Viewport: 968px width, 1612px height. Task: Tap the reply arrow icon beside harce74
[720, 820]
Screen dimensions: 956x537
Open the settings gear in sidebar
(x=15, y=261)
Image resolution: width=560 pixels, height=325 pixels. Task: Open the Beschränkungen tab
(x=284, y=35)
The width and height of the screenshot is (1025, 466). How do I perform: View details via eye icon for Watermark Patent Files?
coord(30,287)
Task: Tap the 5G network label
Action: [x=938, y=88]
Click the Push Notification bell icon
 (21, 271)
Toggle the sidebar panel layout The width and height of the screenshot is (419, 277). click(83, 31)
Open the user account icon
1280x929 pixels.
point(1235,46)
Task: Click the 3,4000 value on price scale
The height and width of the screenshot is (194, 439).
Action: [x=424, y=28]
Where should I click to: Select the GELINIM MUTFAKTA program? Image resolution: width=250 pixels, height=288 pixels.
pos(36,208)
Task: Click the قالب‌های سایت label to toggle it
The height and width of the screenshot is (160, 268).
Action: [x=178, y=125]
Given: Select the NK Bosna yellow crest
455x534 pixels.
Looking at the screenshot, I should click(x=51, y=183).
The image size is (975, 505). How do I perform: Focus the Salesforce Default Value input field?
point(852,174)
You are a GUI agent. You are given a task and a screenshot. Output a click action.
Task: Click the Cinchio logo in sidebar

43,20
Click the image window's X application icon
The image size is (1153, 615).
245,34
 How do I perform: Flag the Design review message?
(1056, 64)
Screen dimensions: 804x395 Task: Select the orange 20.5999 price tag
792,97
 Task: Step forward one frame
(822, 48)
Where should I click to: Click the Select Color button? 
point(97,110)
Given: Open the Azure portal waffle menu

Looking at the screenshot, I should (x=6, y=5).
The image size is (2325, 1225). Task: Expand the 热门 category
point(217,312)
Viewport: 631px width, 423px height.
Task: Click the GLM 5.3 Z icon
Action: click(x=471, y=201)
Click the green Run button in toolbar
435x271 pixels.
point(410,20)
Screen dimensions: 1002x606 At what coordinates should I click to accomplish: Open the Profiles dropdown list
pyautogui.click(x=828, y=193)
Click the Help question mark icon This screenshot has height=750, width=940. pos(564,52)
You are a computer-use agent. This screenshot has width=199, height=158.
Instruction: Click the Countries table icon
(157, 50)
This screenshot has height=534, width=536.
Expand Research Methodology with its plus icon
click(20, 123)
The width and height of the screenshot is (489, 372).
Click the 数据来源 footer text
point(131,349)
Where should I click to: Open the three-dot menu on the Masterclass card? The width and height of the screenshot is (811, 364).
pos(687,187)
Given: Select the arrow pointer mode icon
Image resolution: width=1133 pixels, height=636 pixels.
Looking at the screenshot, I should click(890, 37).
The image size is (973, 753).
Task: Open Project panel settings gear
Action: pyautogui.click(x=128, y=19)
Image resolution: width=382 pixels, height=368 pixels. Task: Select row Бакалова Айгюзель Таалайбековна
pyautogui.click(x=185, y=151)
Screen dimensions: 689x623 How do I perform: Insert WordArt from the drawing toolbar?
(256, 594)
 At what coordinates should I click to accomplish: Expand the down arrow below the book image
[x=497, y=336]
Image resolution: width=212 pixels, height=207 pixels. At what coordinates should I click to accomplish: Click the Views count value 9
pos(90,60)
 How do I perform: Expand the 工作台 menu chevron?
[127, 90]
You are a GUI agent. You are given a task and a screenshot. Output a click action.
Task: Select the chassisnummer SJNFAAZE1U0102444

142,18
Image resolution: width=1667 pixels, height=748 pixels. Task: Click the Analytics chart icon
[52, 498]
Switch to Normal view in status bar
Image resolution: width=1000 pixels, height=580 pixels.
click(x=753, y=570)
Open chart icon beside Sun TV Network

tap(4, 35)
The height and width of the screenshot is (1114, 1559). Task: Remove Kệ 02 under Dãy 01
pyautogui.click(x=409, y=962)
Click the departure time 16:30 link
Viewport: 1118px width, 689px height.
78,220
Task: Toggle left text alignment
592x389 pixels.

WORK TO BE COMPLETED -
Write out each entry above exactly as it is written.

OUTPUT BELOW -
Viewport: 968px width, 1612px height. Task: Tap the reply arrow icon beside harce74
[720, 820]
Screen dimensions: 956x537
Open the settings gear in sidebar
(x=15, y=261)
Image resolution: width=560 pixels, height=325 pixels. Task: Open the Beschränkungen tab
(x=284, y=35)
The width and height of the screenshot is (1025, 466). How do I perform: View details via eye icon for Watermark Patent Files?
coord(30,287)
Task: Tap the 5G network label
Action: [x=938, y=88]
Click the Push Notification bell icon
 (21, 271)
Toggle the sidebar panel layout The width and height of the screenshot is (419, 277). click(83, 31)
Open the user account icon
1280x929 pixels.
point(1235,46)
Task: Click the 3,4000 value on price scale
The height and width of the screenshot is (194, 439).
Action: [x=424, y=28]
Where should I click to: Select the GELINIM MUTFAKTA program? Image resolution: width=250 pixels, height=288 pixels.
pos(36,208)
Task: Click the قالب‌های سایت label to toggle it
The height and width of the screenshot is (160, 268).
Action: [x=178, y=125]
Given: Select the NK Bosna yellow crest
455x534 pixels.
Looking at the screenshot, I should click(x=51, y=183).
The image size is (975, 505). How do I perform: Focus the Salesforce Default Value input field?
point(852,174)
You are a GUI agent. You are given a task and a screenshot. Output a click action.
Task: Click the Cinchio logo in sidebar

43,20
Click the image window's X application icon
The image size is (1153, 615).
245,34
 How do I perform: Flag the Design review message?
(1056, 64)
Screen dimensions: 804x395 Task: Select the orange 20.5999 price tag
792,97
 Task: Step forward one frame
(822, 48)
Where should I click to: Click the Select Color button? 
point(97,110)
Given: Open the Azure portal waffle menu

Looking at the screenshot, I should (x=6, y=5).
The image size is (2325, 1225). Task: Expand the 热门 category
point(217,312)
Viewport: 631px width, 423px height.
Task: Click the GLM 5.3 Z icon
Action: click(x=471, y=201)
Click the green Run button in toolbar
435x271 pixels.
point(410,20)
Screen dimensions: 1002x606 At what coordinates should I click to accomplish: Open the Profiles dropdown list
pyautogui.click(x=828, y=193)
Click the Help question mark icon This screenshot has height=750, width=940. pos(564,52)
You are a computer-use agent. This screenshot has width=199, height=158.
Instruction: Click the Countries table icon
(157, 50)
This screenshot has height=534, width=536.
Expand Research Methodology with its plus icon
click(20, 123)
The width and height of the screenshot is (489, 372).
Click the 数据来源 footer text
point(131,349)
Where should I click to: Open the three-dot menu on the Masterclass card? The width and height of the screenshot is (811, 364).
pos(687,187)
Given: Select the arrow pointer mode icon
Image resolution: width=1133 pixels, height=636 pixels.
Looking at the screenshot, I should click(890, 37).
The image size is (973, 753).
Task: Open Project panel settings gear
Action: pyautogui.click(x=128, y=19)
Image resolution: width=382 pixels, height=368 pixels. Task: Select row Бакалова Айгюзель Таалайбековна
pyautogui.click(x=185, y=151)
Screen dimensions: 689x623 How do I perform: Insert WordArt from the drawing toolbar?
(256, 594)
 At what coordinates should I click to accomplish: Expand the down arrow below the book image
[x=497, y=336]
Image resolution: width=212 pixels, height=207 pixels. At what coordinates should I click to accomplish: Click the Views count value 9
pos(90,60)
 How do I perform: Expand the 工作台 menu chevron?
[127, 90]
You are a GUI agent. You are given a task and a screenshot. Output a click action.
Task: Select the chassisnummer SJNFAAZE1U0102444

142,18
Image resolution: width=1667 pixels, height=748 pixels. Task: Click the Analytics chart icon
[52, 498]
Switch to Normal view in status bar
Image resolution: width=1000 pixels, height=580 pixels.
click(x=753, y=570)
Open chart icon beside Sun TV Network

tap(4, 35)
The height and width of the screenshot is (1114, 1559). Task: Remove Kệ 02 under Dãy 01
pyautogui.click(x=409, y=962)
Click the departure time 16:30 link
Viewport: 1118px width, 689px height.
78,220
Task: Toggle left text alignment
592x389 pixels.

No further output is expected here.